As they’ve expanded in range, so knowledge of marten habits has increased. Some folk, not least those who keep domestic poultry and so need to fortify hen roosts and duck houses against night raids, are worried by this. So, too, are people who reckon that by eating eggs and chicks, martens could hamper recovery of Scotland’s dwindling population of capercaillie.

Many others, myself included, reckon that martens on the rebound is a symbol of recovery of wild nature in a time of crisis for so many other creatures. As I write, I have a pine marten skull near me, from a female I found as roadkill some years ago. Her teeth are still sharp and her jaws look powerful, running much of the length of her low-slung cranium. There’s wildness there, even beyond her life. She reminds me that pine martens are worth celebrating for their vibrancy as a quick-witted, nimble predator that’s as natural a part of the Scottish scene as Atlantic salmon or golden eagles.

Holding the red line

Through recent research, there’s also been greater understanding of how the pine marten can be an ally in tackling the problem of grey squirrels in many areas. Introduced to Britain in the 1800s from North America, grey squirrels have since spread widely, much to the detriment of native red squirrels. Greys carry a disease – squirrelpox – which doesn’t affect them but can kill red squirrels. They also compete for food resources with the smaller reds. The weak spot for greys is that they feed on the ground much more than reds, making them more vulnerable to attack by a fast-moving mustelid that’s adept at hunting on the woodland floor. Greys have little in the way of inherited behaviour that could reduce the risk of being killed by a marten, whether below or in the trees. That includes the way that a grey will remain in its breeding place, such as a tree hole, when a marten comes near, while a red will scarper when it senses the danger. Upshot is that where martens move in, greys will diminish or vanish.
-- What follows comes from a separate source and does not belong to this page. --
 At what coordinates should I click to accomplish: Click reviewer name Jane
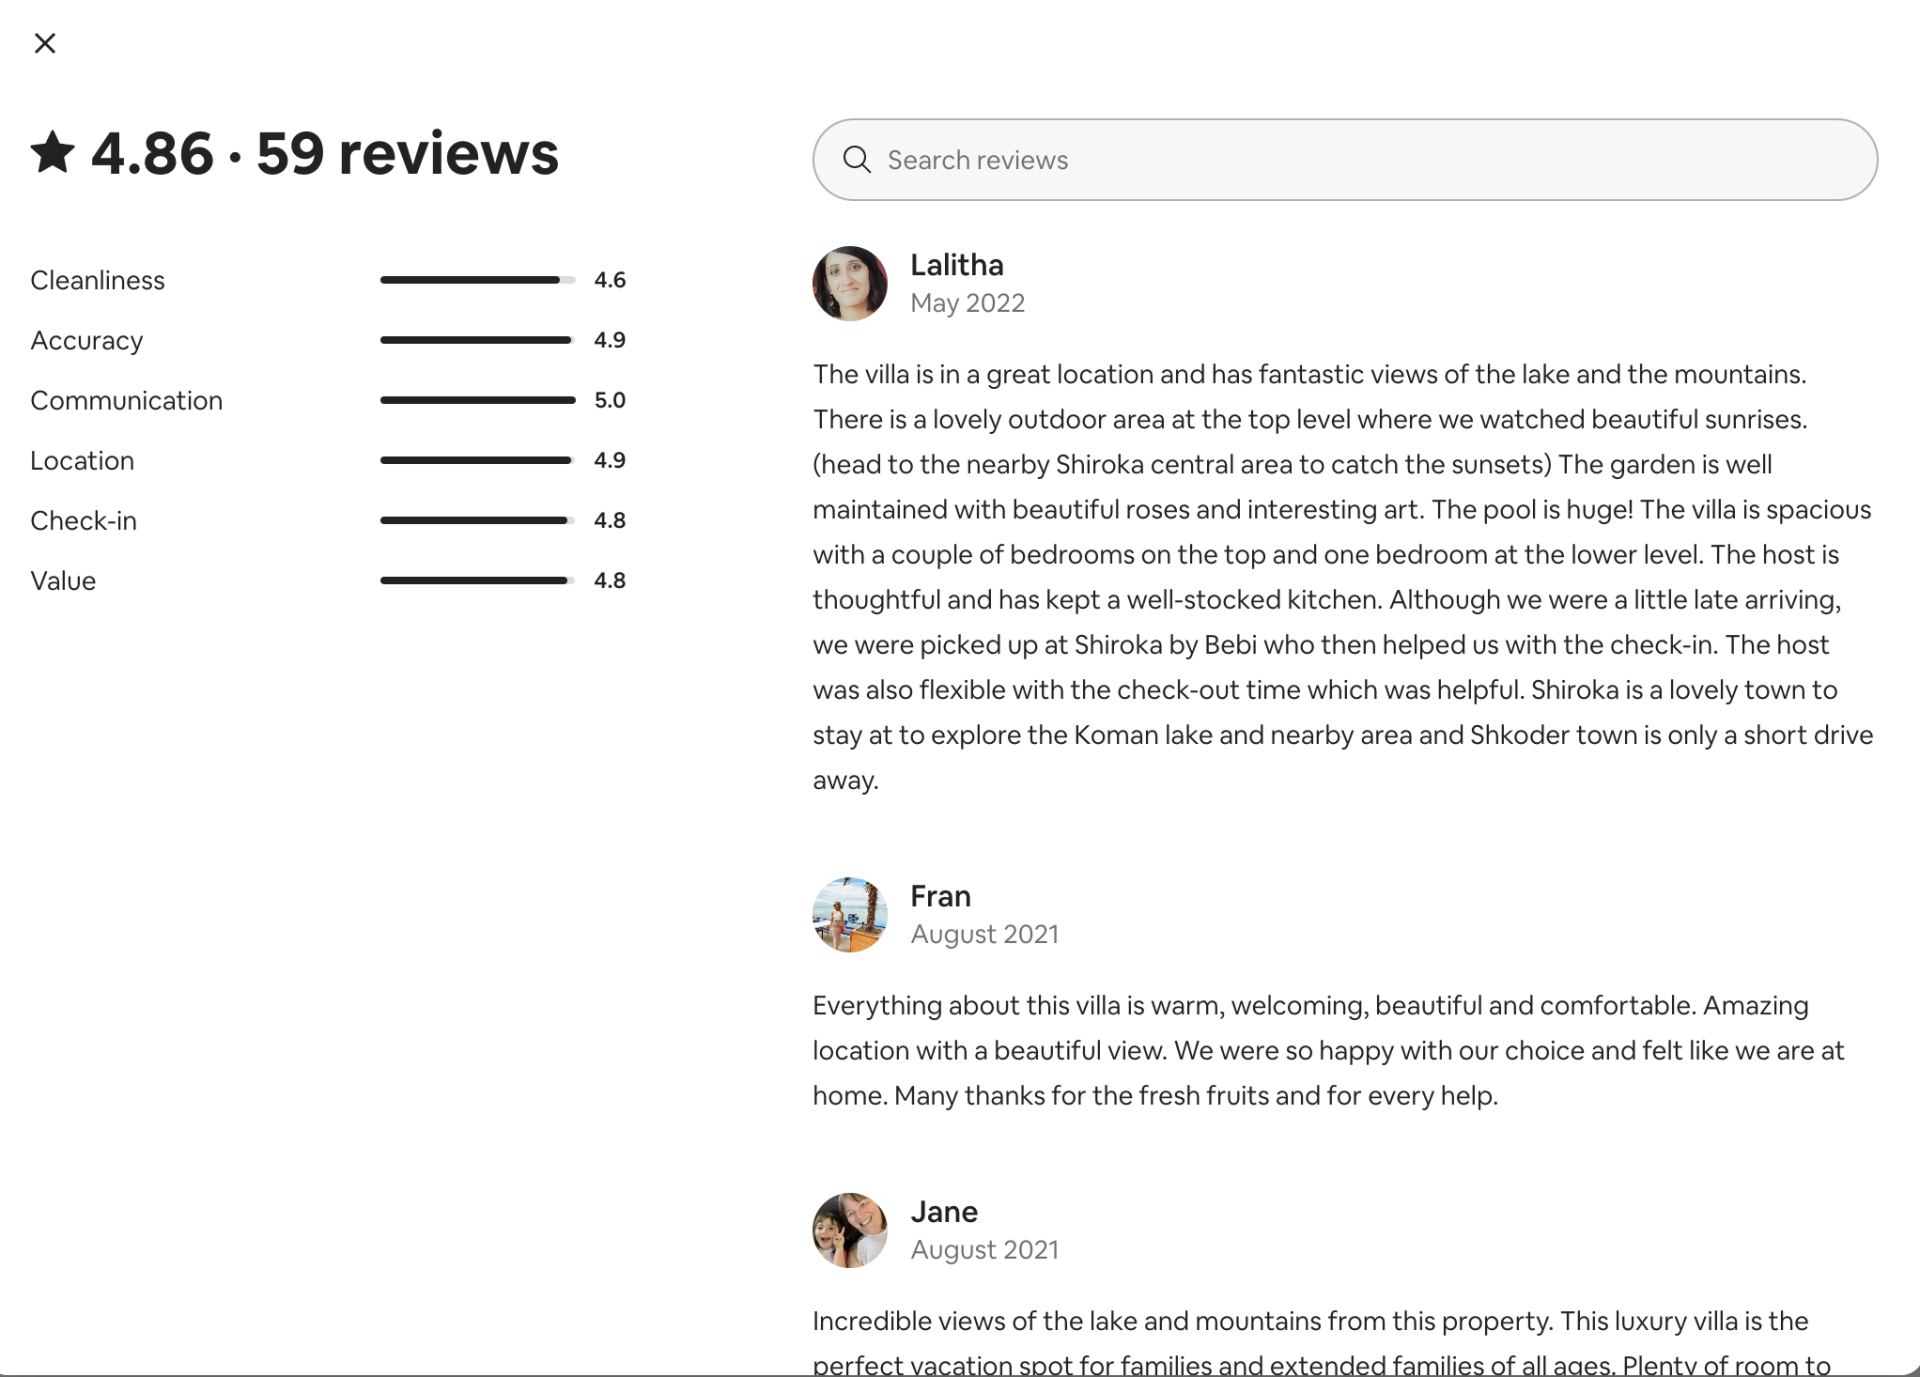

That’s why Forestry and Land Scotland has been working this year to install special pine marten ‘den boxes’ to boost marten numbers in areas where grey squirrels might spread, or where they are already a problem. Siting the boxes along corridors of country where greys could move into the Highlands has been part of the plan, since The Highland Region is still a grey-free zone and a refuge for reds. Further research is also continuing to track the changing fortunes of pine martens and how they interact with both species of squirrel.

Marten droppings are a boon, not only for naturalists with a nose for good poo, but also for scientists keeping tabs on changes. That includes through the way that DNA can be sampled from both scats and fur to find out how many individual martens are using an area. Not surprisingly, scats can also reveal fine details of the diet of Scottish martens. That’s how field voles are known to be such a major part of their food, as is fruit, with the odd crunch of dung beetle (also known, more delicately, as Dor beetle) at some seasons.

The iridescence of scat deposited by a marten that’s just chewed a big, shiny-black Dor beetle is an image to gladden many with a passion for wild Scotland.

On a path through the trees, twilight is deepening. You can see little detail, other than silhouettes of trunks and branches against the darkening sky; hear little except your own footfalls. But on a stone just ahead, something glistens in the half light. You move closer, and inhale.

Now there’s a scent of crushed almonds on the cool air; a hint of violets, though no flowers are near. You stay to savour the moment, then move on, but the memory of the scent still lingers.

Perhaps this will be the night when what has been hidden will be revealed. That’s the magic of the sweetmart, the mertrick, the matrix.  That’s the abiding allure of the marten.